The arguments they advanced were practically the same as those employed for and against the Licinian Laws when the demand was made for the consulship to be thrown open to the plebeians. After going over much of the old ground, Decius made a final appeal on behalf of the proposals.
He began by recalling the scene which many of those present had witnessed, when the elder Decius, his father, vested in the Gabine cincture1
and standing upon a spear, solemnly devoted himself on behalf of the legions and people of Rome.
He proceeded, ‘The offering which the consul Decius made on that occasion was in the eyes of the immortal gods as pure and holy as that of his colleague, T. Manlius, would have been if he had devoted himself. Could not that Decius also have been fitly chosen to exercise priestly functions on behalf of the Roman people?
And for me, are you afraid that the gods will not listen to my prayers as they do to those of Appius Claudius? Does he perform his private devotions with a purer mind or worship the gods in a more religious spirit than I do?
Who has ever had occasion to regret the vows which have been made on behalf of the commonwealth by so many plebeian consuls, so many plebeian Dictators, when they were going to take command of their armies, or when they were actually engaged in battle?
Count up the commanders in all the years since war was for the first time waged under the leadership and auspices of plebeians, you will find as many triumphs as commanders. The plebeians, too, have their nobility and have no cause to be dissatisfied with them.
You may be quite certain that, if a war were suddenly to break out now, the senate and people of Rome would not put more confidence in a general because he was a patrician than in one who happened to be a plebeian.

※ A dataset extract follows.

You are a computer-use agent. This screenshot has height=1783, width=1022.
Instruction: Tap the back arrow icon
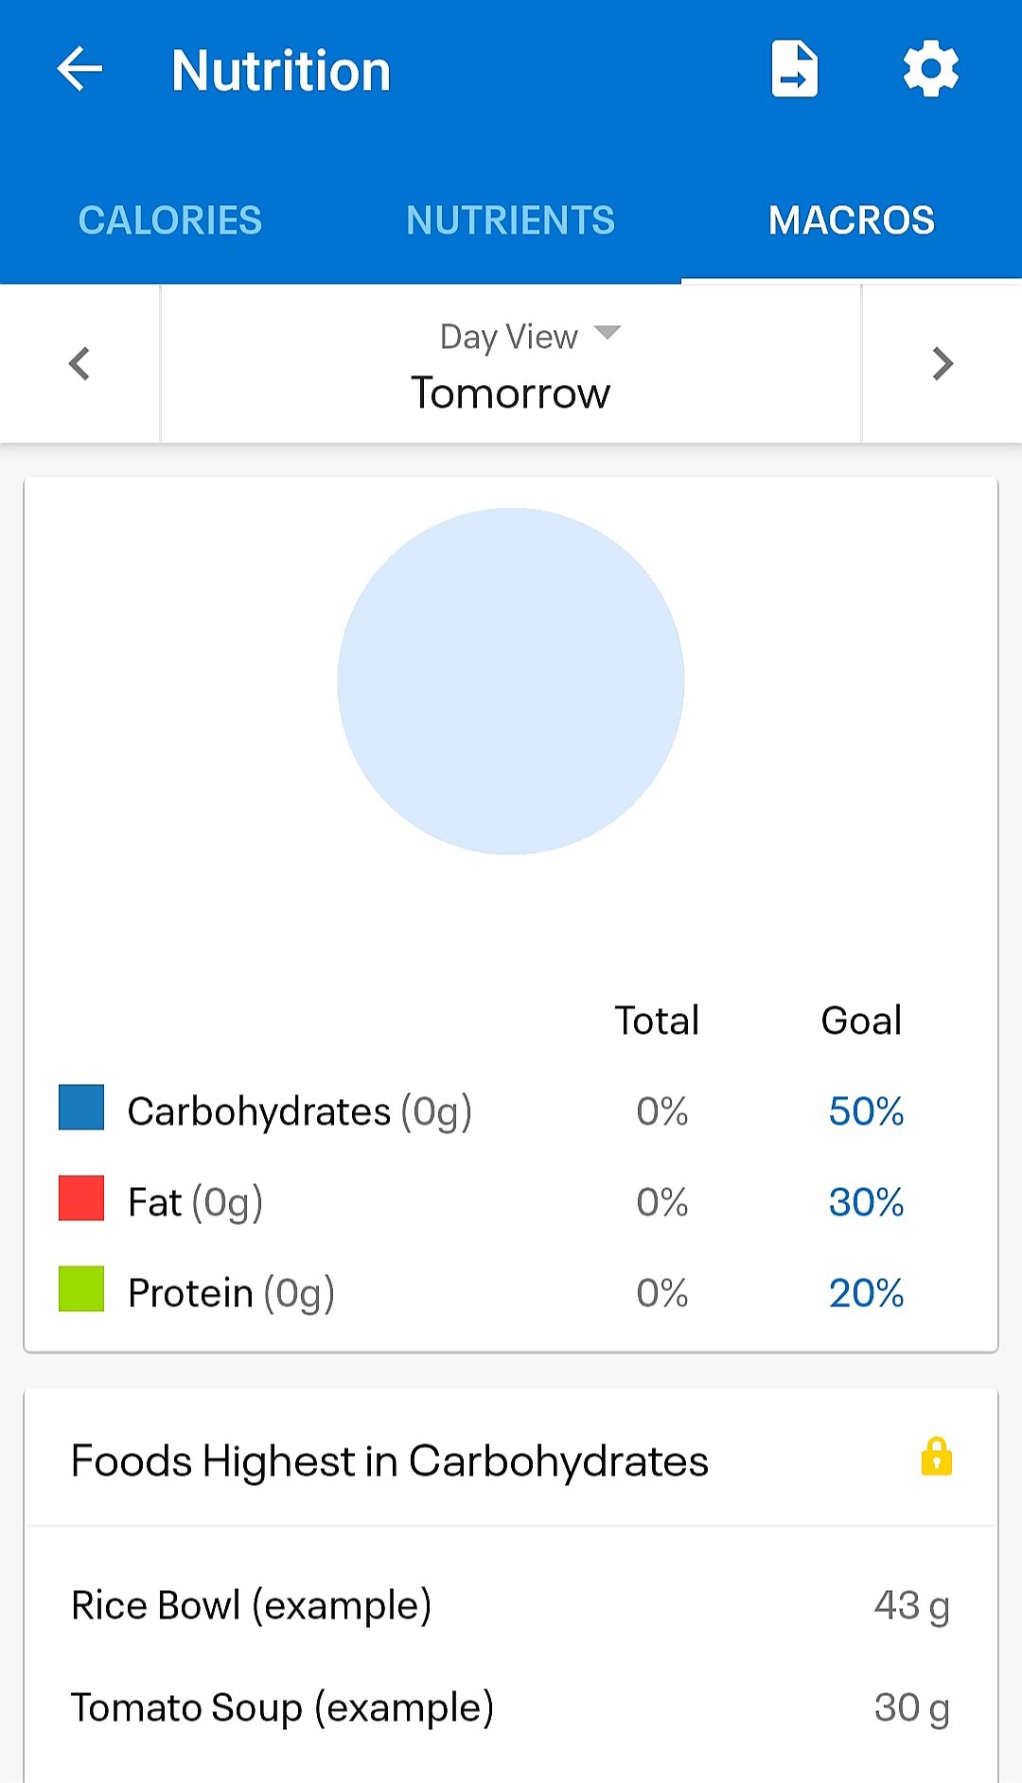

Now, if this is the case, who in heaven or earth could regard it as an indignity that the men whom you have honoured with curule chairs, with the toga praetexta
, the tunica palmata
, and the toga picta
with the triumphal crown and the laurel wreath, the men upon whose houses you have conferred special distinction by affixing to them the spoils taken from the enemy —that these men, I say, should have in addition to their other marks of rank the insignia of the pontiffs and
the augurs? A triumphing general drives through the City in a gilded chariot, apparelled in the splendid vestments of Jupiter Optimus Maximus After this he goes up to the Capitol; is he not to be seen there with capis
? Is it to be regarded as an indignity, if he with veiled head slay a victim, or from his place on the citadel take
an augury? And if in the inscription on his bust the words ‘consulship,’ ‘censorship,’ ‘triumph’ are read without arousing any indignation, in what mood will the reader regard the words which you are going to add, ‘augurship’
and ‘pontificate’? I do indeed hope, please heaven, that, thanks to the good will of the Roman people, we now possess sufficient dignity to be capable of conferring as much honour on the priesthood as we shall receive. For the sake of the gods as much as for ourselves let us insist that as we worship them now as private individuals so we may worship them for the future as officials of the State.’